In verità, l'Arabia Saudita è sempre stata una pietra dello scandalo. Era, insieme con alcuni emirati del golfo, il paese arabo più chiuso alla democrazia e alla modernità: e la sua dinastia regnante era anche la leader della setta wahhabita, sostenitrice della stretta e rigoristica applicazione della shari'a. E, finché è rimasto un sicuro alleato degli americani e degli occidentali, questo dark side reazionario e antimoderno - paradossale in un paese che è grande produttore di petrolio e in una dinastia che per altri versi è un gigante dell'economia e della finanza internazionali - è sempre stato minimizzato dai nostri mass media: era imbarazzarne parlarne, nel momento stesso nel quale si diceva di lottare contro il fondamentalismo (che, per la verità, è altra cosa rispetto al radicalismo religioso). Il paradosso è che si comincia a denunziarne il carattere "regressivo" proprio e solo adesso: nel momento stesso nel quale il nuovo monarca da un lato dà segni di volersi smarcare dall'alleanza con gli Stati Uniti, mentre dall'altro si fa protagonista di misure innovatrici.
Di che cosa parlerà, questo personaggio scomodo e per certi versi imprevedibile, con il Papa? Senza dubbio, e forse soprattutto, del problema israelo-palestinese e della sicurezza dei Luoghi Santi cristiani. Ma forse anche della situazione delicata e difficile dei fedeli del Cristo in terra saudita, dove, in ossequio a un'interpretazione molto ristretta (e tutt'altro che ineccepibile) della stessa shari'a, il culto pubblico cristiano è vietato in qualunque sua forma.
Qualcuno ha pronunziato con cautela, al riguardo, la parola "reciprocità". Ma le cose non sono facili. La reciprocità s'innesca per sua natura solo tra soggetti giuridici e istituzionali omogenei: il Papa, capo della Cristianità cattolica, non può chiedere alcuna forma di "reciprocità" al re dell'Arabia Saudita, che pur essendo il custode dei Luoghi Santi musulmani non è affatto il capo dell'Islam; nemmeno di quello sunnita, che anzi lo considera con sospetto in quanto leader della scomoda minoranza wahhabita.

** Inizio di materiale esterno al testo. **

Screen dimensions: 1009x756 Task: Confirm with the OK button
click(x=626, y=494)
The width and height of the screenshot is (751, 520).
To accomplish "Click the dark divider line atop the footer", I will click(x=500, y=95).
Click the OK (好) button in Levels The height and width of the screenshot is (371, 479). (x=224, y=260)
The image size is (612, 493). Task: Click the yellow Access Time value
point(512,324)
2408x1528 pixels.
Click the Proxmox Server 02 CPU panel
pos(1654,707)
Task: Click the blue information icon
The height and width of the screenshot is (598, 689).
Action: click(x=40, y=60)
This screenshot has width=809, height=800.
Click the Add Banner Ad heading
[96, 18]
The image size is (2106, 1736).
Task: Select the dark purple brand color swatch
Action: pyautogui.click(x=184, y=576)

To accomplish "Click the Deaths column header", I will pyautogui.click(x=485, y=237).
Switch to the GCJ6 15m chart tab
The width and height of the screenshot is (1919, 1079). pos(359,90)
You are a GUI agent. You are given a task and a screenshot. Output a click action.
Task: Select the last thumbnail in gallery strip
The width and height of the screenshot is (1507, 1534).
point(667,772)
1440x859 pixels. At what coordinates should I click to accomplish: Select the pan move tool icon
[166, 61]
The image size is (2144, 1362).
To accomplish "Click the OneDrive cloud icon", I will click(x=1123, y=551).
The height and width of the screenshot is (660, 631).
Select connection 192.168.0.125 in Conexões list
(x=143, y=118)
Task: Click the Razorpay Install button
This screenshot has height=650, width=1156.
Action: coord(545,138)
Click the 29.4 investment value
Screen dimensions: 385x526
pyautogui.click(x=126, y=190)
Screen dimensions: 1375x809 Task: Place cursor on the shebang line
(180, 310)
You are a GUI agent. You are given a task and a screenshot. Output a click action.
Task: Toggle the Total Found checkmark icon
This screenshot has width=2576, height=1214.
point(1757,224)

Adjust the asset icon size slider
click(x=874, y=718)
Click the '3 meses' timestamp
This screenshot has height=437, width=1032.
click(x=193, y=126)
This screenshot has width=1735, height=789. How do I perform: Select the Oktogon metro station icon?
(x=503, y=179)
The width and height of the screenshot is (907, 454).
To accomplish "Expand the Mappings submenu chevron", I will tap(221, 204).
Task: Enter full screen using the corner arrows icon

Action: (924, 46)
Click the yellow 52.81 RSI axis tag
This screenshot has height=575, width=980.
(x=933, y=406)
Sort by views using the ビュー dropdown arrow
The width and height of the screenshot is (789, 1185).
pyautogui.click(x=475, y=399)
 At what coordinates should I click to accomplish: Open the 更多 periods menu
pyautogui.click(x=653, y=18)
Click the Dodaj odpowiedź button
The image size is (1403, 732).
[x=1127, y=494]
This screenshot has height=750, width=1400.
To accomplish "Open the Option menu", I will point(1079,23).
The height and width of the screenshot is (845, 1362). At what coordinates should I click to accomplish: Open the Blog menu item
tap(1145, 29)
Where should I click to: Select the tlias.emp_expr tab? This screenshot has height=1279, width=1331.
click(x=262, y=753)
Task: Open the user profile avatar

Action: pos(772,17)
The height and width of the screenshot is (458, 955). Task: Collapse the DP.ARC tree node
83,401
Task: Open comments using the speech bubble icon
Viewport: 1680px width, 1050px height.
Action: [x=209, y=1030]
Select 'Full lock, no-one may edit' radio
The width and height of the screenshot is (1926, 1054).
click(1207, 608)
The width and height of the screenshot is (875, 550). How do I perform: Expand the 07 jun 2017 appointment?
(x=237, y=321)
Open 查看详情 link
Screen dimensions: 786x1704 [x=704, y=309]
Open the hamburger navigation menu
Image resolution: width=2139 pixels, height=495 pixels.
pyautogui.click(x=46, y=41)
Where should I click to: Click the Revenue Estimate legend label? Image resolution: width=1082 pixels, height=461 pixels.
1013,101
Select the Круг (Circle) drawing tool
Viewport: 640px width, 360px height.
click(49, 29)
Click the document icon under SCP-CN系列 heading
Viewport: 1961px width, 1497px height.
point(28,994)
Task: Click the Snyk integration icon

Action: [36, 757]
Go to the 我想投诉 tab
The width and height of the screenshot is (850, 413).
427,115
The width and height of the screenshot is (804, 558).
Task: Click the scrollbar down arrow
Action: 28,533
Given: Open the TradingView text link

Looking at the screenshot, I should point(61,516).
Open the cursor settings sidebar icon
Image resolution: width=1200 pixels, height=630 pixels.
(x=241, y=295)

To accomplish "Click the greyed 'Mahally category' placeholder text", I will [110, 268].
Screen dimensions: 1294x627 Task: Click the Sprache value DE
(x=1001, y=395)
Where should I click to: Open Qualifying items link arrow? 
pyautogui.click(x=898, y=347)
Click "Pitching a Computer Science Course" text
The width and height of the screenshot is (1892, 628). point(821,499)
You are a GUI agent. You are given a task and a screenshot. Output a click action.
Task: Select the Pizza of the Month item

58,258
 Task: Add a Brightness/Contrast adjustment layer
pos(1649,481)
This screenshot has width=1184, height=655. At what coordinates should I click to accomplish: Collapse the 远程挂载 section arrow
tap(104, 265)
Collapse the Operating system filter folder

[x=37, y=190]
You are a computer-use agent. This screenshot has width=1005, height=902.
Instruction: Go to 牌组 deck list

Si potrebbe accedere allora a un accordo bilaterale, ed omogeneo, tra i due capi di stato, quello della Città del Vaticano e quello dell'Arabia Saudita? Sul piano giuridico-formale, senza dubbio: ma, su quello morale e politico, appare impossibile che il pontefice possa agire solo come un normale capo di stato, per giunta sovrano di uno stato di soli ottocento abitanti circa.
D'altro canto, Abdullah è un riformatore: e nel mondo arabo e musulmano non mancano i modelli di realtà statuali nelle quali, senza tradimento alcuno nei confronti della shari'a - ma adottandone tuttavia una diversa e più "aperta" interpretazione - la libertà d'espressione religiosa per i cristiani è garantita. Così accade in Giordania, in Siria, in Iraq (dove addirittura con Saddam Hussein era maggiore), in Egitto, nei paesi del Maghreb.
Re Abdullah sa che un qualche sia pur cauto passo in questa direzione gli alienerebbe gli ambienti estremisti e marginali dell'Islam, ma gli conferirebbe, guadagnandogli un forte appoggio da parte del Papa, uno straordinario prestigio diplomatico e morale spendibile soprattutto in Occidente. Insomma, ci si può aspettare qualche novità.